An early karyotype depicting the presence of two copies of isochromosome 12p [i(12p)] ( arrow). It was these early studies that allowed investigators to define what we now regard as the most common genetic abnormality seen in adult onset testicular germ cell tumors (GCTs)

Fig. 40.3
figure 3

Single-color FISH assay exhibiting large, irregular signals that may represent several copies of i(12p) ( left). Normal signal can be seen in an adjacent cell ( right)

Fig. 40.4
figure 4

Three-color FISH probe exhibiting i(12p) ( arrow). The aqua centromeric probe is flanked by two red–green probes

Immunohistochemical Markers

Immunohistochemical markers can be a very powerful ancillary tool in classifying GSTs [18]. With experience, the overwhelming majority of tumors can be classified on high-quality H&E slides alone.
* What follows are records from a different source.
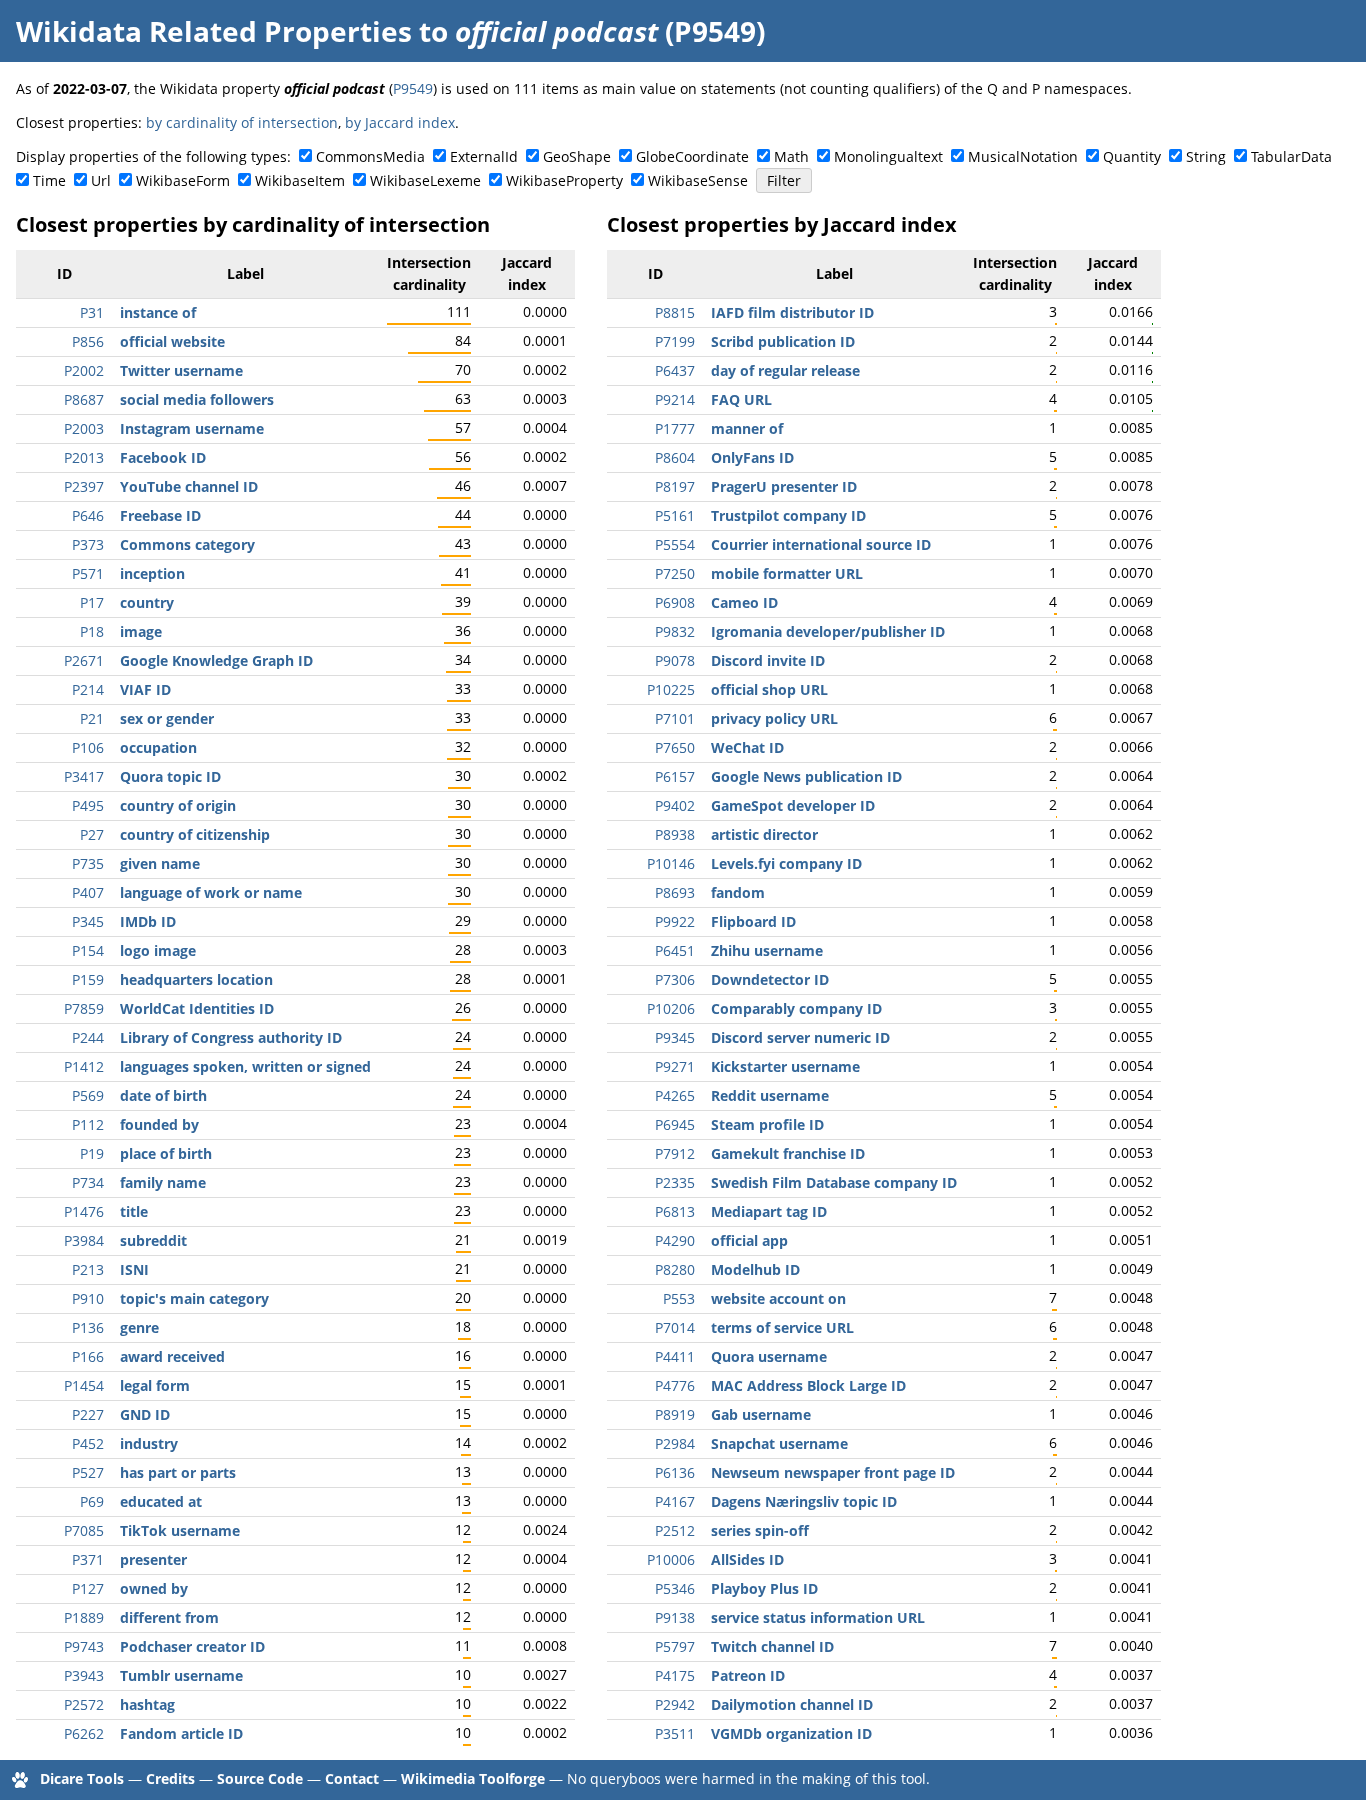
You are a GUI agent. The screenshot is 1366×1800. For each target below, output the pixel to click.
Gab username (761, 1414)
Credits (170, 1778)
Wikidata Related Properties (214, 31)
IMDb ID (148, 921)
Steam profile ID (767, 1124)
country (147, 602)
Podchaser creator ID (192, 1646)
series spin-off (760, 1530)
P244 (88, 1037)
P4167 (675, 1501)
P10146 (671, 863)
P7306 (675, 979)
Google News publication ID (806, 776)
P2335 (675, 1182)
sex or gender (167, 718)
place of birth (166, 1153)
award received (172, 1356)
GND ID (145, 1414)
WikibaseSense (698, 180)
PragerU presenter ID (784, 486)
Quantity (1132, 156)
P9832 (675, 631)
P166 (88, 1356)
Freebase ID (160, 515)
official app (749, 1240)
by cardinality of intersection (242, 122)
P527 (88, 1472)
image (141, 631)
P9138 (675, 1617)
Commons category (187, 544)
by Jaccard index (400, 122)
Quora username (769, 1356)
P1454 (84, 1385)
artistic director (764, 834)
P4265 (675, 1095)
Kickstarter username (785, 1066)
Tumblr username (181, 1675)
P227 (88, 1414)
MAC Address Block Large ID (808, 1385)
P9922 (675, 921)
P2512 (675, 1530)
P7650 (675, 747)
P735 (88, 863)
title (134, 1211)
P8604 (675, 457)
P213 (88, 1269)
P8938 (675, 834)
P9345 (675, 1037)
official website (172, 341)
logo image (158, 950)
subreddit (153, 1240)
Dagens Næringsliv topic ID (804, 1501)
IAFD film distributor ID (792, 312)
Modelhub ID (755, 1269)
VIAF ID (145, 689)
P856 (88, 341)
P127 (88, 1588)
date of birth (163, 1095)
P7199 (675, 341)
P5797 (675, 1646)
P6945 (675, 1124)
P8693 (675, 892)
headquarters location (196, 979)
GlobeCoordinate (692, 156)
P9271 (675, 1066)
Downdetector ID (770, 979)
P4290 (675, 1240)
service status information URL (818, 1617)
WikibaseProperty (564, 180)
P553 (679, 1298)
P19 (92, 1153)
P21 (92, 718)
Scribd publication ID (783, 341)
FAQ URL (741, 399)
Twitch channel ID (772, 1646)
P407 (88, 892)
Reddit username (770, 1095)
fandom (738, 892)
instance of (158, 312)
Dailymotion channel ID (792, 1704)
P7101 (675, 718)
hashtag (147, 1704)
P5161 (675, 515)
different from (169, 1617)
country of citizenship (195, 834)
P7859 (84, 1008)
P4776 (675, 1385)
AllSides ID (747, 1559)
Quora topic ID (170, 776)
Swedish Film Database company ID (834, 1182)
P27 (92, 834)
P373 (88, 544)
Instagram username (192, 428)
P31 (92, 312)
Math (791, 156)
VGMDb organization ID (791, 1733)
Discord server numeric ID (800, 1037)
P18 (92, 631)
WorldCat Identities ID (197, 1008)
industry (149, 1443)
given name (160, 863)
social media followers (197, 399)
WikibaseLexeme (425, 180)
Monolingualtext (888, 156)
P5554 (675, 544)
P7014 (675, 1327)
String (1206, 156)
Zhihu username (767, 950)
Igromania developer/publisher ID (828, 631)
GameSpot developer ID (793, 805)
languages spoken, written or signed (245, 1066)
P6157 (675, 776)
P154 (88, 950)
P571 (88, 573)
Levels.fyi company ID (786, 863)
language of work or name (211, 892)
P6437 (675, 370)
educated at (161, 1501)
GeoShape (577, 156)
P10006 (671, 1559)
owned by (154, 1588)
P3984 (84, 1240)
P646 (88, 515)
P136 (88, 1327)
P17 (92, 602)
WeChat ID (747, 747)
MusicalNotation (1023, 156)
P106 (88, 747)
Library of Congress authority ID (231, 1037)
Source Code (260, 1778)
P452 (88, 1443)
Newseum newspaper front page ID (833, 1472)
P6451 (675, 950)
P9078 (675, 660)
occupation (158, 747)
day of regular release (785, 370)
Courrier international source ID (821, 544)
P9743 (84, 1646)
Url (101, 180)
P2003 (84, 428)
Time (49, 180)
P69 (92, 1501)
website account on (778, 1298)
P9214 (675, 399)
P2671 (84, 660)
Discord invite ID (768, 660)
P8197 (675, 486)
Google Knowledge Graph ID (216, 660)
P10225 (671, 689)
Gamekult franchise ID (788, 1153)
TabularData (1291, 156)
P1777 (675, 428)
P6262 (84, 1733)
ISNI (134, 1269)
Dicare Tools (82, 1778)
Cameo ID (744, 602)
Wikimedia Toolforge (473, 1778)
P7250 (675, 573)
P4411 (675, 1356)
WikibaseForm (183, 180)
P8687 (84, 399)
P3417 (84, 776)
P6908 (675, 602)
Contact (352, 1778)
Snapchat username (779, 1443)
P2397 (84, 486)
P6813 (675, 1211)
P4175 (675, 1675)
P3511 (675, 1733)
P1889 (84, 1617)
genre (139, 1327)
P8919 (675, 1414)
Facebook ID (163, 457)
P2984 (675, 1443)
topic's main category (194, 1298)
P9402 (675, 805)
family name (163, 1182)
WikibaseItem (300, 180)
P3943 (84, 1675)
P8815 (675, 312)
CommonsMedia (370, 156)
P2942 (675, 1704)
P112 (88, 1124)
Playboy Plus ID (764, 1588)
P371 (88, 1559)
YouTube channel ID (189, 486)
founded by (159, 1124)
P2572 (84, 1704)
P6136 (675, 1472)
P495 (88, 805)
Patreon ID (748, 1675)
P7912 (675, 1153)
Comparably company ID (796, 1008)
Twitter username (181, 370)
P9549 (413, 88)
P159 (88, 979)
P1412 (84, 1066)
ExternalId (484, 156)
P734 (88, 1182)
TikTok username (180, 1530)
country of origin (178, 805)
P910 (88, 1298)
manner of (747, 428)
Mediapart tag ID (769, 1211)
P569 (88, 1095)
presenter (153, 1559)
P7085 (84, 1530)
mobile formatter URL (787, 573)
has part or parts (178, 1472)
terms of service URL (782, 1327)
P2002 (84, 370)
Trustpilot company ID (788, 515)
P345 (88, 921)
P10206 (671, 1008)
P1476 (84, 1211)
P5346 (675, 1588)
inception (152, 573)
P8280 (675, 1269)
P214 (88, 689)
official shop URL (769, 689)
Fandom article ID (181, 1733)
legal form (155, 1385)
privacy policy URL (774, 718)
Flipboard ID (753, 921)
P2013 (84, 457)
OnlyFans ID (752, 457)
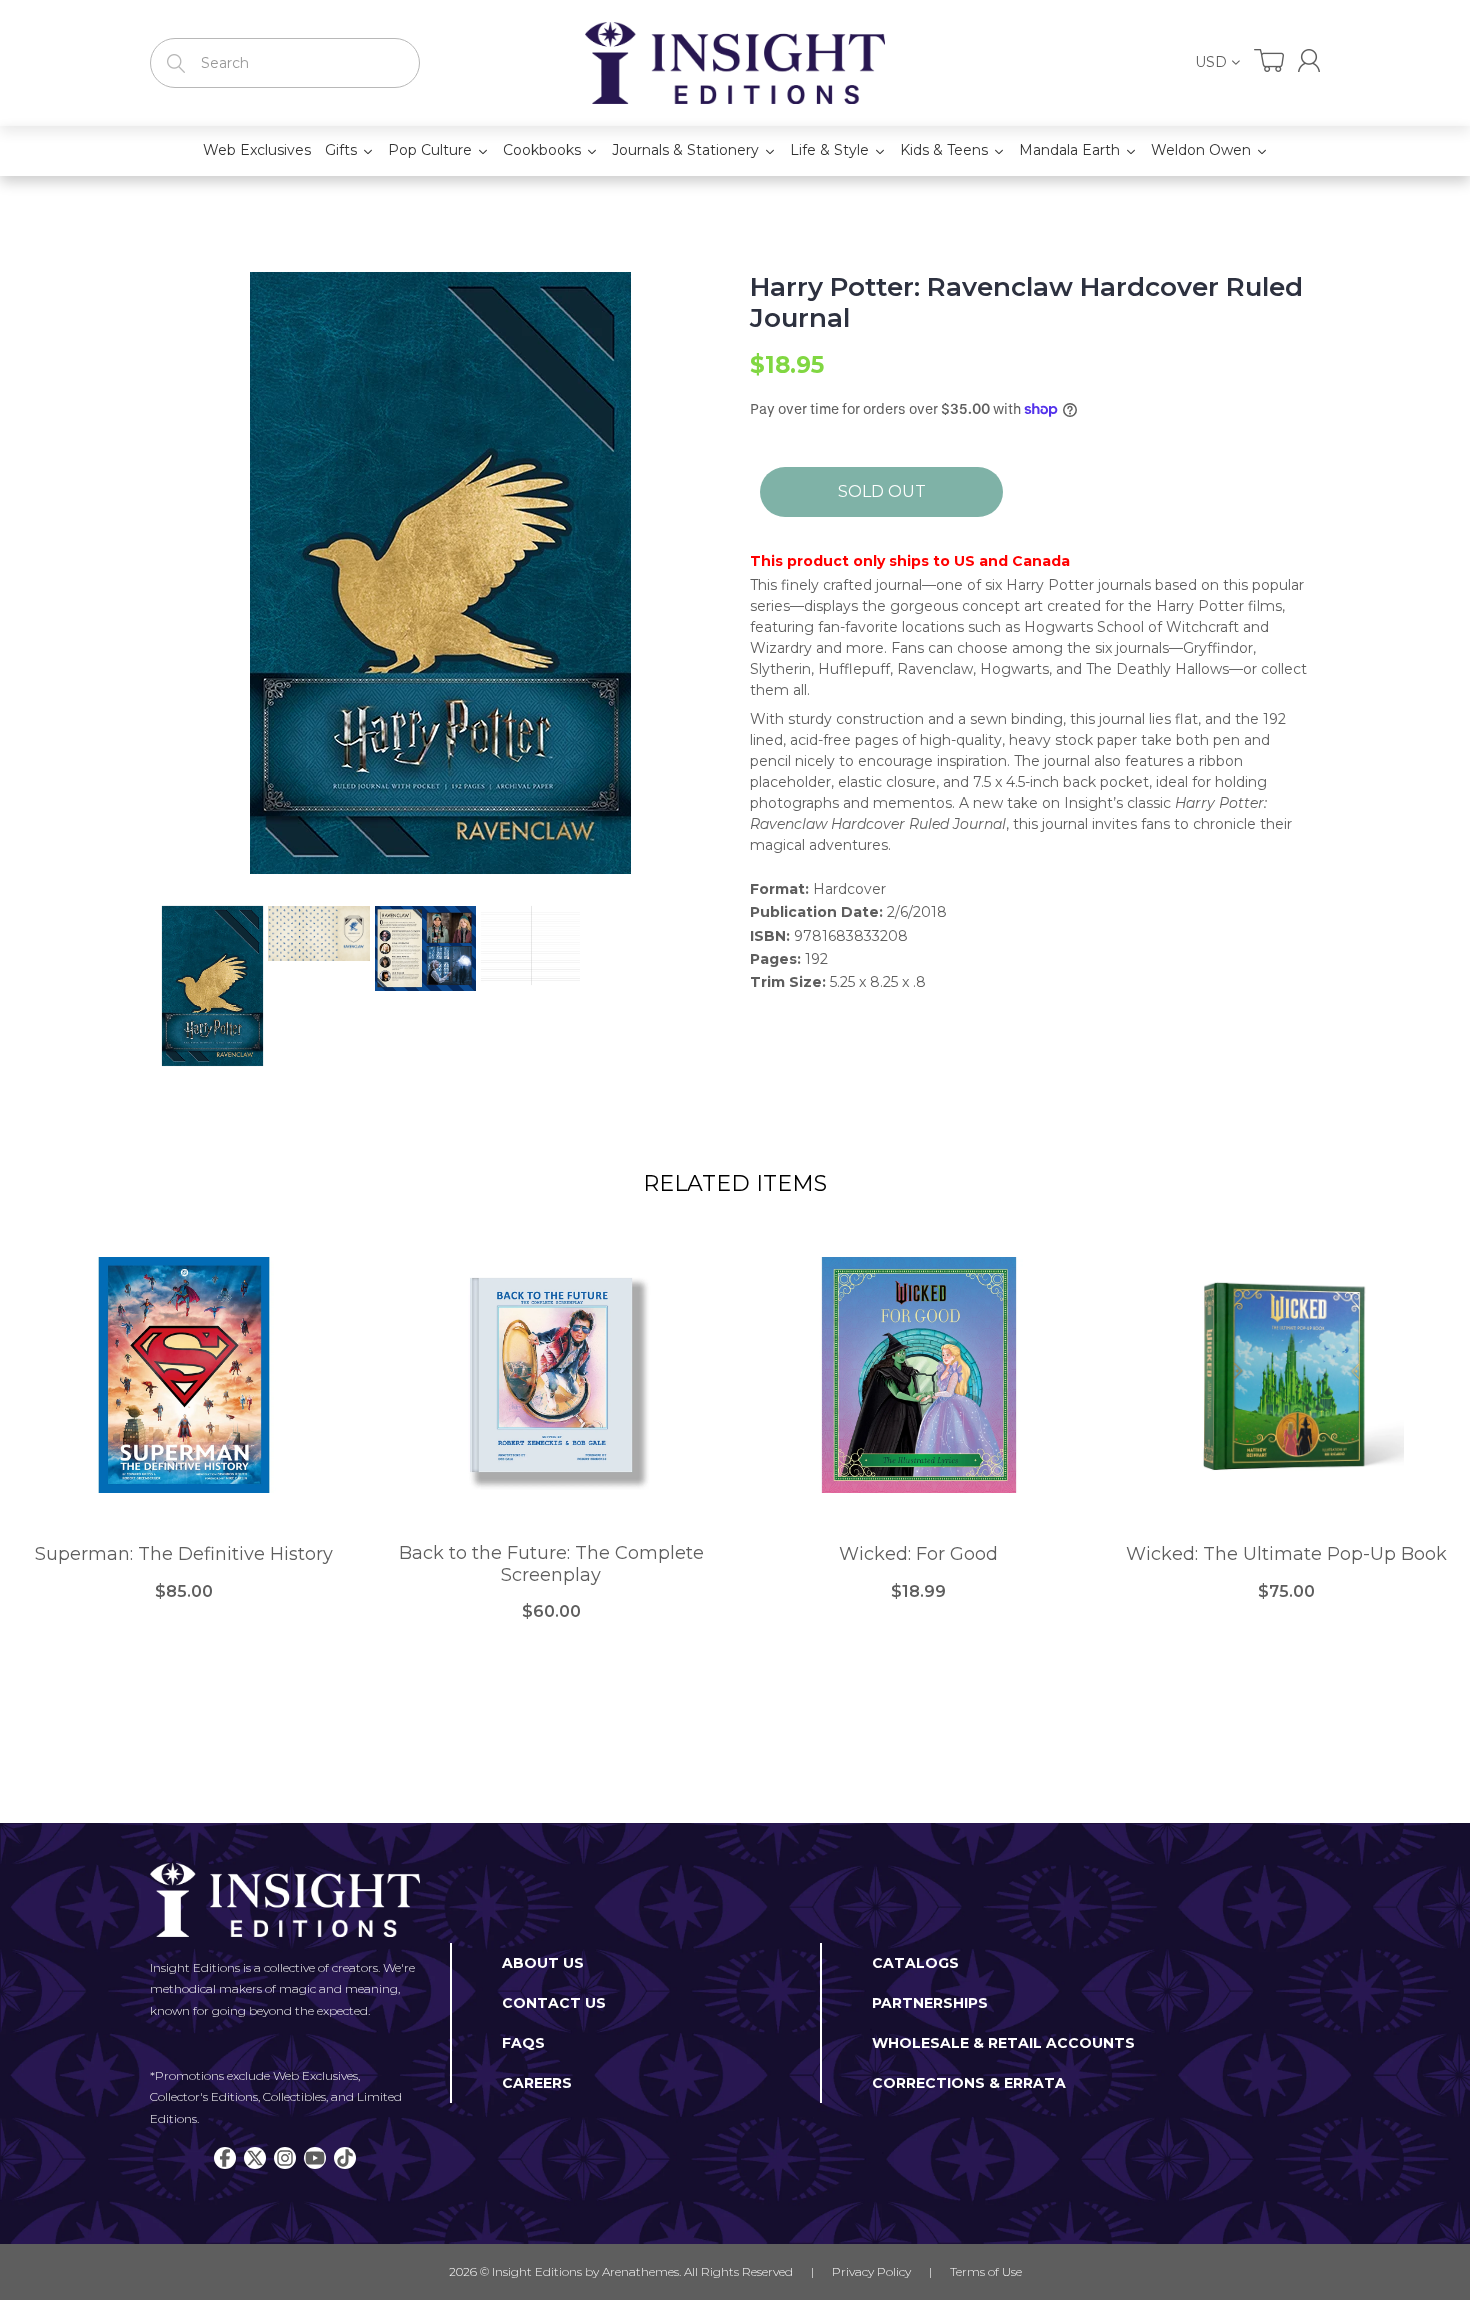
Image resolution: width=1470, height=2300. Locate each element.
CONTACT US (554, 2003)
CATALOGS (915, 1963)
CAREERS (537, 2083)
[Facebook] (225, 2158)
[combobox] (285, 63)
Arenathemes (640, 2271)
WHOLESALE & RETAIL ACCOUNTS (1003, 2043)
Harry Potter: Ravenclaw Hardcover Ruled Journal (1026, 303)
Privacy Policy (871, 2271)
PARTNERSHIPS (930, 2003)
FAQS (523, 2043)
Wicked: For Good (918, 1554)
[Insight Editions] (735, 63)
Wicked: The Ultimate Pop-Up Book (1286, 1554)
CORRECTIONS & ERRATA (969, 2083)
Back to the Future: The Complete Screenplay (551, 1564)
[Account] (1309, 60)
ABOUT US (543, 1963)
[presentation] (142, 986)
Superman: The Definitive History (184, 1554)
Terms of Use (986, 2271)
However, the relative low incidence of these tumors is such that any given pathologist is likely to encounter no more than a handful of cases a year. This fact combined with the wide morphologic spectrum that can be seen in these tumors makes it very likely that the pathologist will be overly dependent on ancillary studies to arrive at a final diagnosis. It is best to first elaborate a differential diagnosis based on morphology and then decide what panel of antibodies should be ordered. Too often, I encounter cases in which virtually every marker associated with any type of GCT has been ordered, even though the differential diagnosis is rather limited. This “shotgun” approach should be avoided.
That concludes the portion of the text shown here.